I need to compute a signature (a kind of a hash) for my object. The computation requires many per-character operations, so to speed this procedure up, my code operates on CString, and after that converts computed CString to final NSString. The stub code looks like this:

- (NSString *)signature
{
    NSString *signatureString = @"?";
    char *buffer;

    buffer = malloc(sizeof(char)*(self.hashLength+1));
    if ( buffer ) {
        // Code computing a signature into the buffer

        signatureString = [NSString stringWithCString:buffer
                                             encoding:NSASCIIStringEncoding];
        free(buffer);
    }

    return signatureString;
}

I expected that upon creation of NSString characters from source CString are copied into internal structure of NSString object. However in runtime I am getting the error:

malloc: *** error for object 0x8f734d4: incorrect checksum for freed object - object was probably modified after being freed.
*** set a breakpoint in malloc_error_break to debug

This looks like chars are not copied, but used from their original memory location. Is it really so? Does it mean that I need to not free allocated memory? Will the NSString deallocate that CString memory upon object destruction?

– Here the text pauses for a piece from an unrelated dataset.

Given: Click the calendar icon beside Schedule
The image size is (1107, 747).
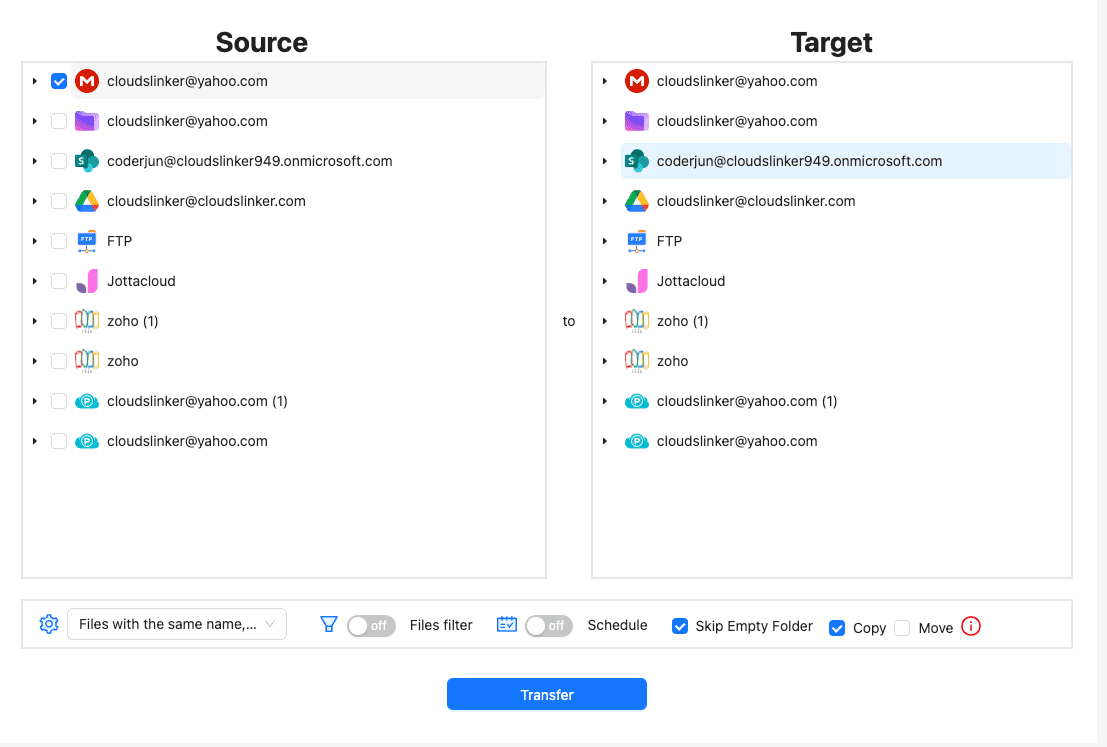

I can not find any documentation explaining that issue, but because I want to avoid memory leak obviously, I would prefer to be sure,

Was it helpful?

Solution

So the answer is:

Yes, [NSString stringWithCString:encoding:] does copy the source CString to it's internal structure. If the source CString was allocated on a memory heap, it can be freed immediately after NSString object creation.

The error message I got, was caused be a bug inside signature computing code. Due to a wrongly initialized index variable in a for loop, code was writing beyond the allocated memory.

OTHER TIPS

Use a different encoding.

NSASCIIStringEncoding DOcs state:

Strict 7-bit ASCII encoding within 8-bit chars; ASCII values 0…127 only.

NSMacOSRomanStringEncoding is a good choice because it handles all 8-bit values.